Aan elk
heiligste mysterie hecht zich, als een korst van schelpen aan een schip,
een aangroeisel van uiterlijke geloofselementen, die het ontwijden. De
ontzaglijke doordrongenheid van het wonder der eucharistie plant zich
aan de oppervlakte voort in het nuchterste en materieelste bijgeloof:
bij voorbeeld dat men op den dag, waarop men mis gehoord heeft, niet
blind kan worden of een beroerte krijgen, dat men gedurende den tijd,
dat men de mis hoort, niet ouder wordt. [469] De Kerk heeft er
voortdurend tegen te waken, dat God niet al te zeer op aarde wordt
gebracht. Zij verklaart het kettersch, te beweren, dat Petrus, Johannes
en Jacobus bij Christus' transfiguratie het goddelijk wezen even klaar
hadden gezien, als zij het nu doen in den hemel. [470] Het was
godslastering, dat een der navolgsters van Jeanne d'Arc beweerde, God
gezien te hebben in een lang wit kleed met een rood overkleed. [471]

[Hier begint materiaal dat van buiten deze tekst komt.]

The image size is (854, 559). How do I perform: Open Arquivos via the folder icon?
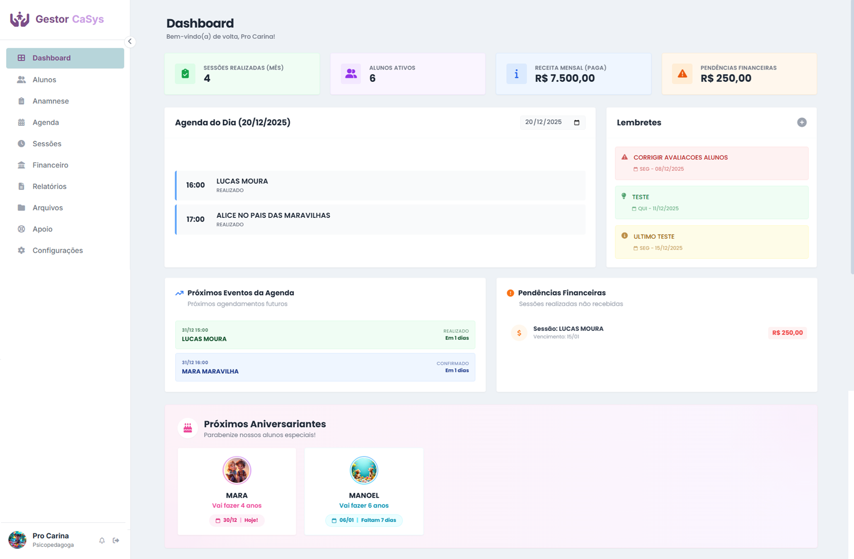[21, 208]
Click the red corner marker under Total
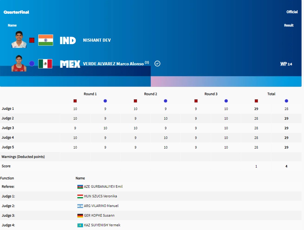 point(256,101)
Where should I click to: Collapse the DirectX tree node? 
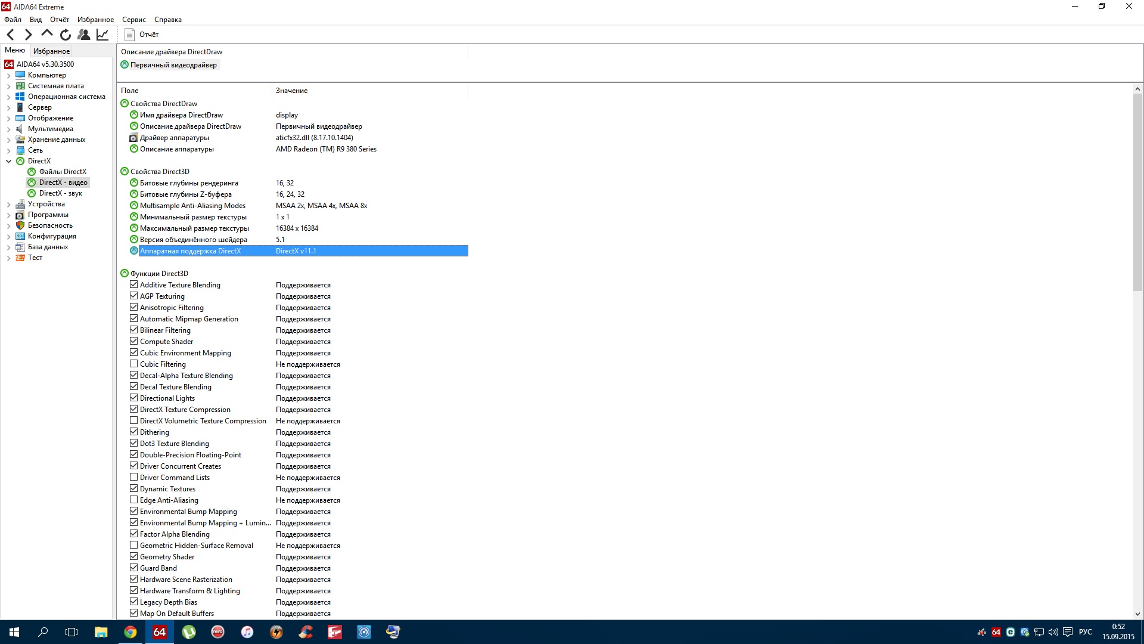(9, 161)
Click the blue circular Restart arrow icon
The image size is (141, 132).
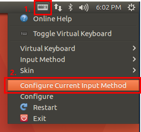point(24,107)
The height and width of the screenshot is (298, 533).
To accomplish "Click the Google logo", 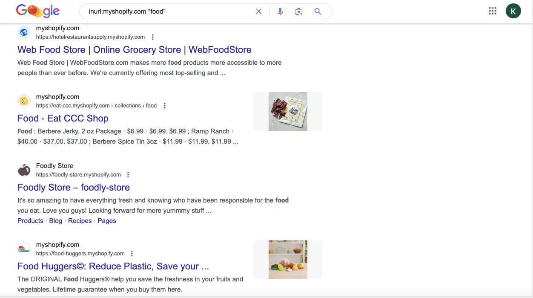I will click(37, 11).
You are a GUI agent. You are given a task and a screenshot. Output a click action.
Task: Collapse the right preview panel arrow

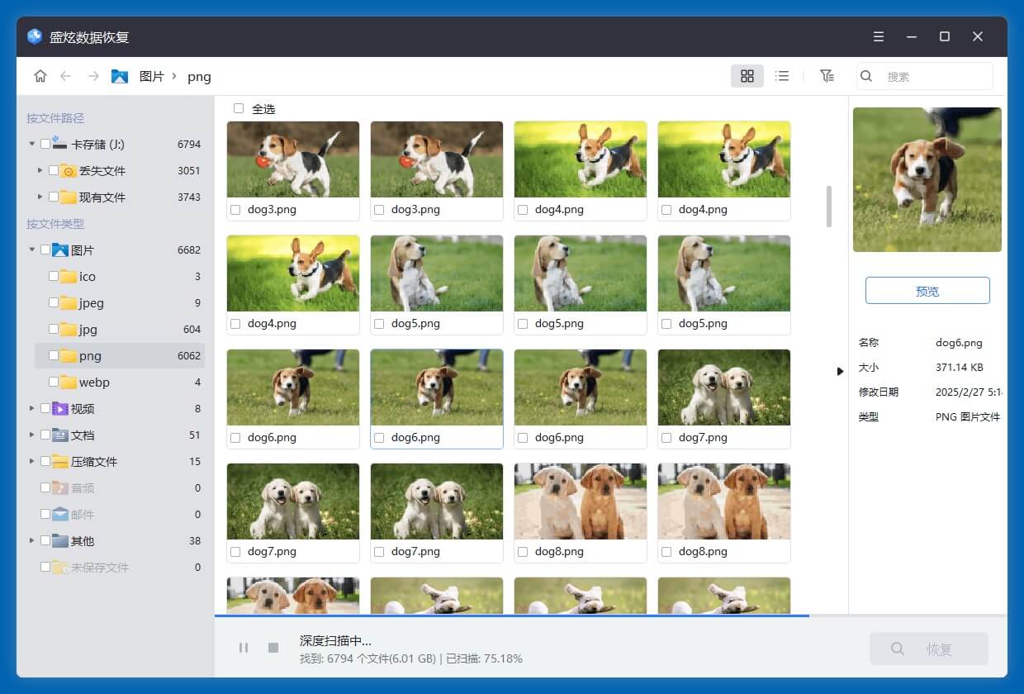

Doch kon het volk het helpen, dat het niet de fijne onderscheidingen
wist te maken, die de theologie voorschreef, waar de Kerk zooveel bonte
stof aan de verbeelding bood?
Gerson zelf hield zich niet vrij van het euvel, dat hij bestreed. Hij
verheft zijn stem tegen de ijdele nieuwsgierigheid, [472] en bedoelt
daarmee den geest van onderzoek, die de natuur wil leeren kennen in haar
uiterste geheimen. Maar hij zelf wroet met onbescheiden nieuwsgierigheid
in de kleinste uiterlijke bijzonderheden der heilige dingen. Zijn
bijzondere vereering voor den heiligen Joseph, voor wiens feest hij op
allerlei wijzen werkt, maakt hem benieuwd, om alles van Joseph te weten.
Hij verdiept zich in al de bijzonderheden van diens huwelijk met Maria,
hun samenleven, zijn onthouding, hoe hij haar zwangerschap leerde kennen,
hoe oud hij was. Van de caricatuur, die de kunst van Joseph dreigde te
maken: den ouden slovenden man, zooals Deschamps hem beklaagde, wil
Gerson niet weten: Joseph was nog geen vijftig jaar, zegt hij. [473]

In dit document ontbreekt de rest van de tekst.